Must see Fall TV

Fall is my favorite season. I have happy childhood memories of the dry golden leaves dancing in the crisp air, giving off a rustling noise like cymbals to compliment the whistling of the wind. Memories of playing touch football with friends until the sun went down. Friday night high school football games and all the crazy emotions they stirred up. When I think Fall, I think of a cool, grey day outside, golden light inside the house with relatives visiting, pro football on TV, the smell of some meal always being prepared in the kitchen.
It's also the time when all my favorite TV shows return. This Fall promises a strong lineup. Here's what I'm going to be watching:
  • The Sopranos: finally, we get season four. The Simpsons parodied the opening title sequence of The Sopranos in an episode recently (a repeat, I believe. Is there anything the Simpsons can't do? More on them later). This is the best drama on television (yes, I know, it's not TV, it's HBO), one hour commercial-free every Sunday. The Sopranos doesn't depend on one element, like, say, the way Buffy depends on the humor of Whedon's writing. It's all around great. Strong acting by just about everyone in the case (and great acting by several), a great soundtrack from the title track by A3 to the different songs hand-picked for each episode, and writing by David Chase that snaps and crackles. By the way, if you don't subscribe to HBO, you're missing out. From The Sopranos to Six Feet Under to Sex in the City to Curb Your Enthusiasm to reruns of The Karate Kid, you'll get your money's worth. People will pay $10 for an hour and a half piece of crap movie but won't pay that for four hours of The Sopranos each month? You're giving me agita.

### Information provided

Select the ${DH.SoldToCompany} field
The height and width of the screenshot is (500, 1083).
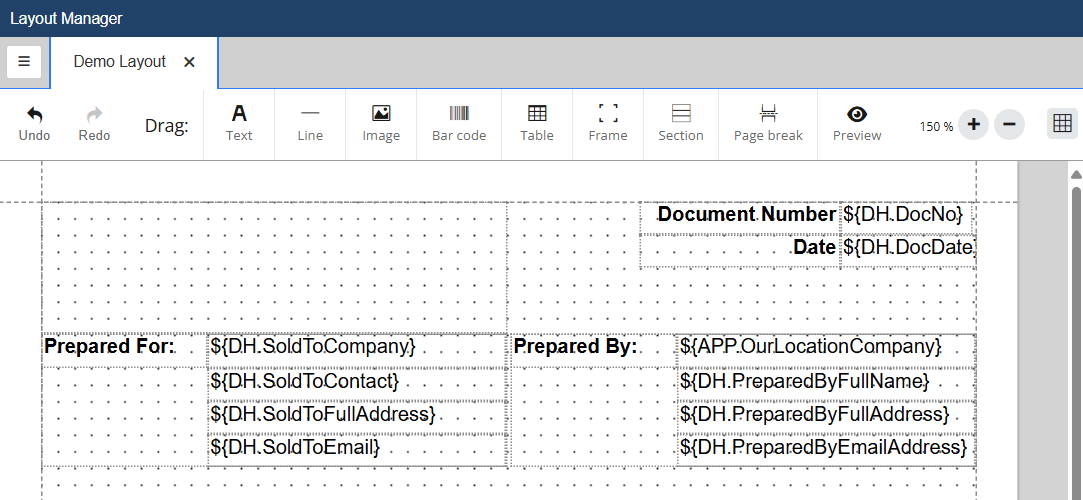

### Do this
From the blog post about fall TV, copy out the passage that begins at the words "Must see Fall" and stops after "in the kitchen.".

### Finished task
Must see Fall TV

Fall is my favorite season. I have happy childhood memories of the dry golden leaves dancing in the crisp air, giving off a rustling noise like cymbals to compliment the whistling of the wind. Memories of playing touch football with friends until the sun went down. Friday night high school football games and all the crazy emotions they stirred up. When I think Fall, I think of a cool, grey day outside, golden light inside the house with relatives visiting, pro football on TV, the smell of some meal always being prepared in the kitchen.